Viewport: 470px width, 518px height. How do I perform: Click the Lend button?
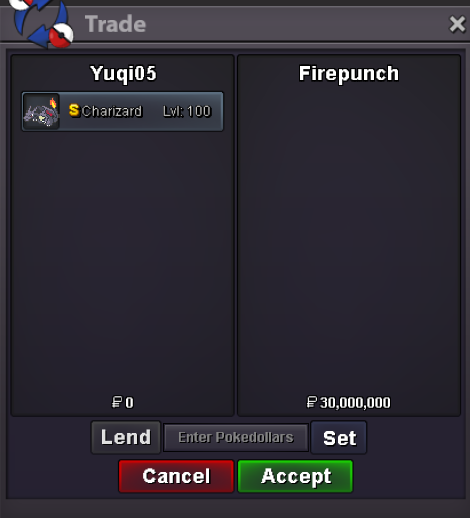tap(126, 437)
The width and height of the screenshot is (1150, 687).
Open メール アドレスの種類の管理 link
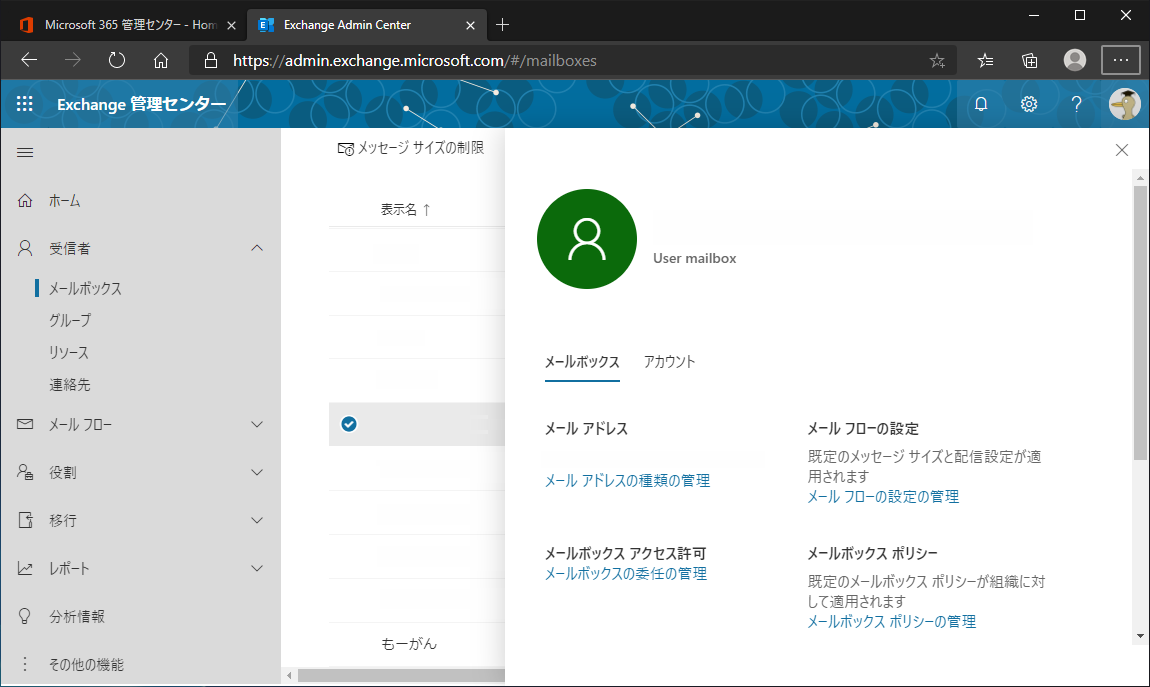pyautogui.click(x=626, y=480)
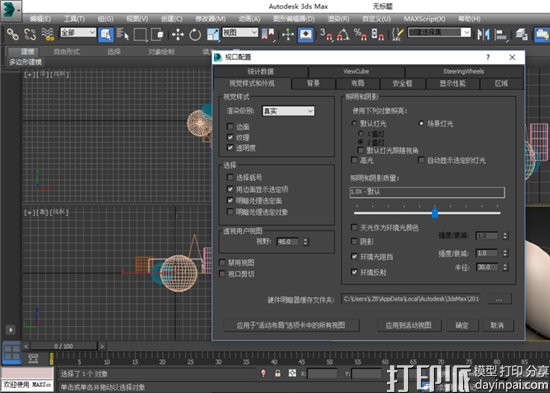Select the 默认灯光 radio button
Image resolution: width=550 pixels, height=393 pixels.
[354, 123]
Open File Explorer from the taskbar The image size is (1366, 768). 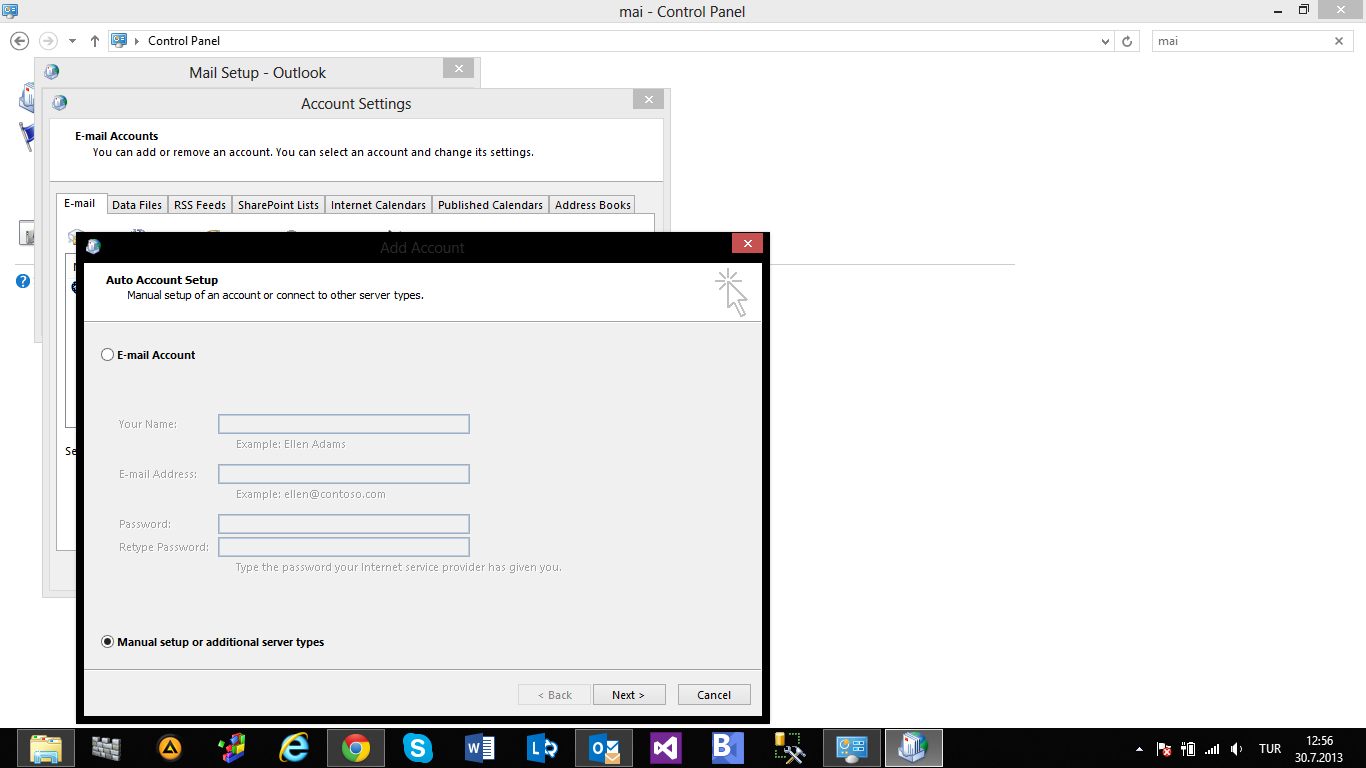coord(46,748)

══════════

- **Your instructions**: Nothing but the lines from the first line of the records above to the line with "The width and", inclusive, should be transcribed exactly, and the pictures must be left out.

- **Response area**:
Viewport: 470px width, 518px height. How do I perform: Click the Lend button?
tap(126, 437)
The width and height of the screenshot is (1150, 687).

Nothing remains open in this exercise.